Verfahren zur Herstellung eines PNA-Chips nach Anspruch 10, welches die Schritte umfasst: Aufbringen einer wässrigen Lösung einer Vielzahl von PNA-Fragmenten, die in einem wässrigen Medium gelöst oder dispergiert sind, auf einen festen Träger, um die PNA-Fragmente an dem festen Träger zu befestigen; und Aufbringen einer wässrigen Lösung kurzkettiger Abstandhaltermoleküle, die verglichen mit der Länge der PNA-Fragmente kurz sind und die jeweils an einem Ende eine hydrophile Gruppierung aufweisen und an dem anderen Ende eine reaktive Gruppierung zum Befestigen an dem festen Träger, auf den festen Träger, der darauf die befestigten PNA-Fragmente aufweist.

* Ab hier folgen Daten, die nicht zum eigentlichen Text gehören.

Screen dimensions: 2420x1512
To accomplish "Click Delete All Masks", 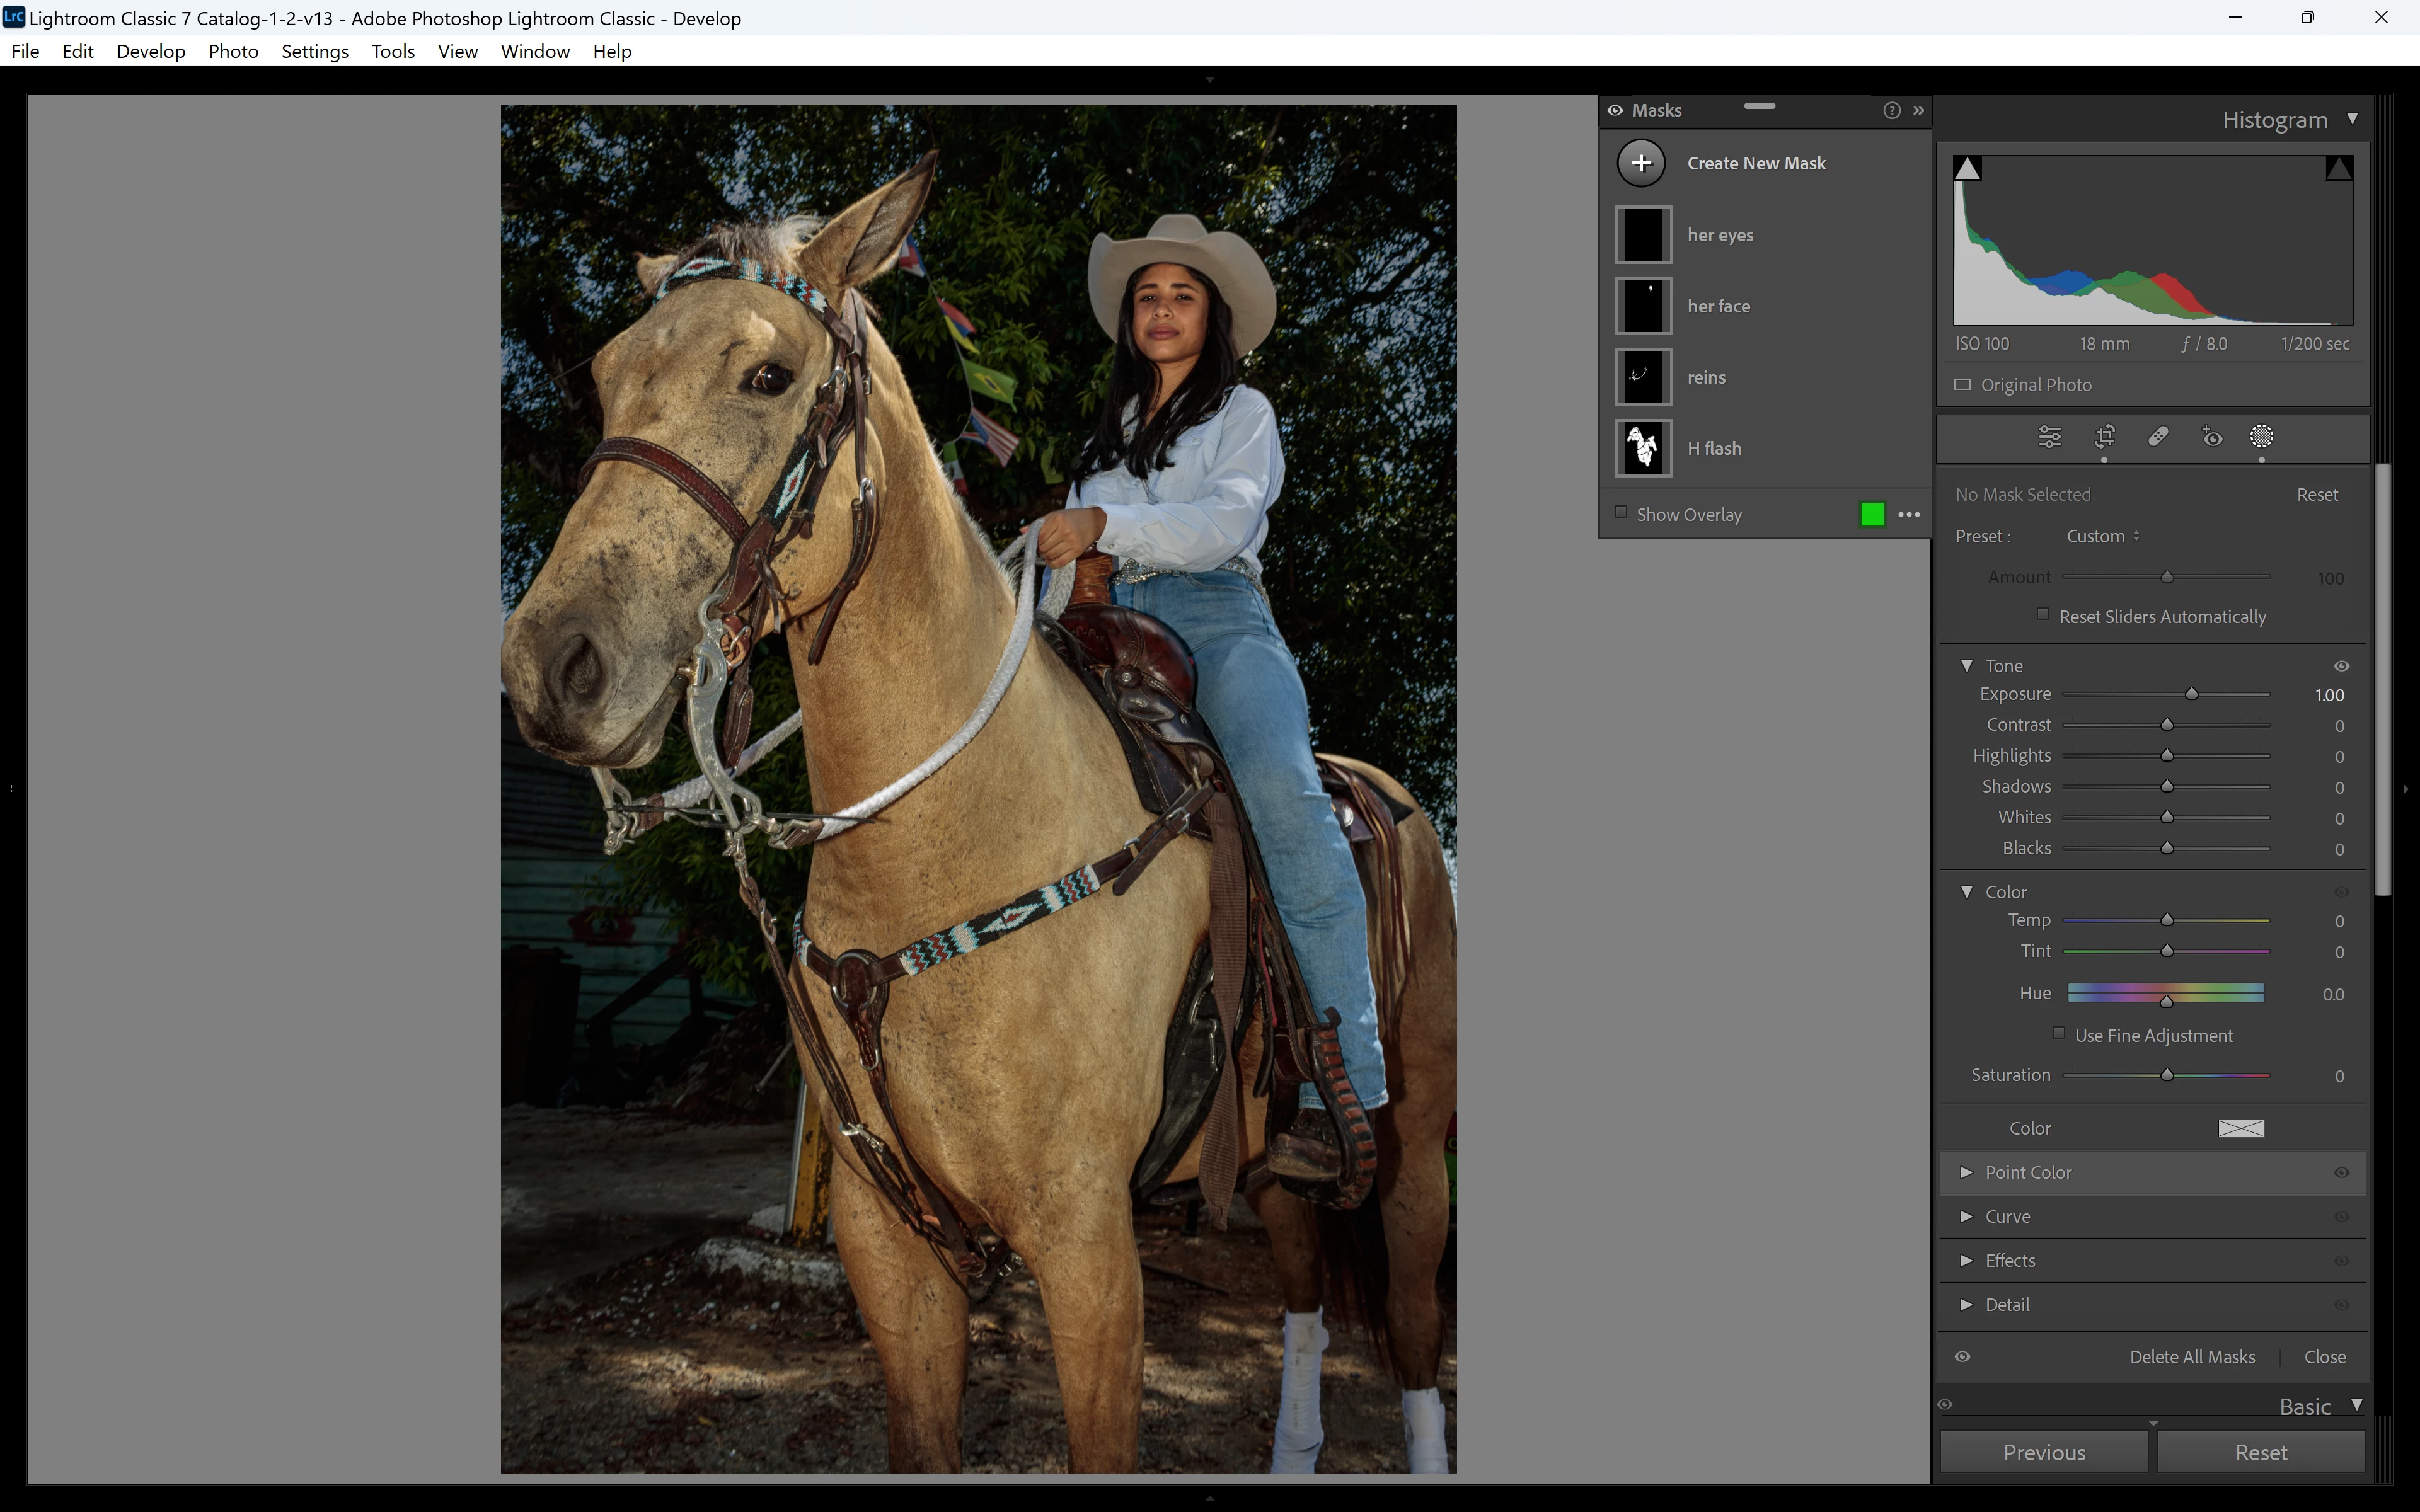I will (2192, 1357).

Verfahren zur quantitativen Analyse eines Nucleinsäurefragments, das in einer Probenflüssigkeit enthalten ist, welches komplementär zu den PNA-Fragmenten des PNA-Chips nach Anspruch 11 ist, welches die Schritte umfasst: Einstellen der Konzentration des Nucleinsäurefragments in der Probenflüssigkeit, so dass ein Tropfen der Probenflüssigkeit, der auf den PNA-Chip aufgebracht wird, 10^–20–10^–16 Mol des Nucleinsäurefragments pro 1 mm² der Oberfläche des elektrisch leitenden Trägermaterials des PNA-Chips enthalten sollte; In-Kontakt-Bringen der Probenflüssigkeit, bei der die Nucleinsäurekonzentration eingestellt wurde, mit dem PNA-Chip, wobei das Nucleinsäuremolekül mit dem PNA-Fragment auf dem PNA-Chip hybridisiert; In-Kontakt-Bringen eines elektrochemisch aktiven Moleküls mit dem Nucleinsäuremolekül-PNA-Fragment-hybrid, wobei sich das elektrochemisch aktive Molekül an die hybridisierte Nucleinsäure und das PNA-Fragment anlagert; Anlegen eines Potenzials an den PNA-Chip; und Messen eines elektrischen Stroms, der von dem oder zu dem elektrisch leitenden Trägermaterial durch das angelagerte elektrochemisch aktive Molekül fließt.
Kit zum Durchführen einer quantitativen Analyse eines Nucleinsäurefragments, das in einer Probenflüssigkeit enthalten ist, welches komplementär zu den PNA-Fragmenten des PNA-Chips nach Anspruch 11 ist, welcher den PNA-Chip nach Anspruch 11 und ein elektrochemisch aktives Molekül, das sich an ein Nucleinsäuremolekül-PNA-Fragment-Hybrid anlagern kann, umfasst.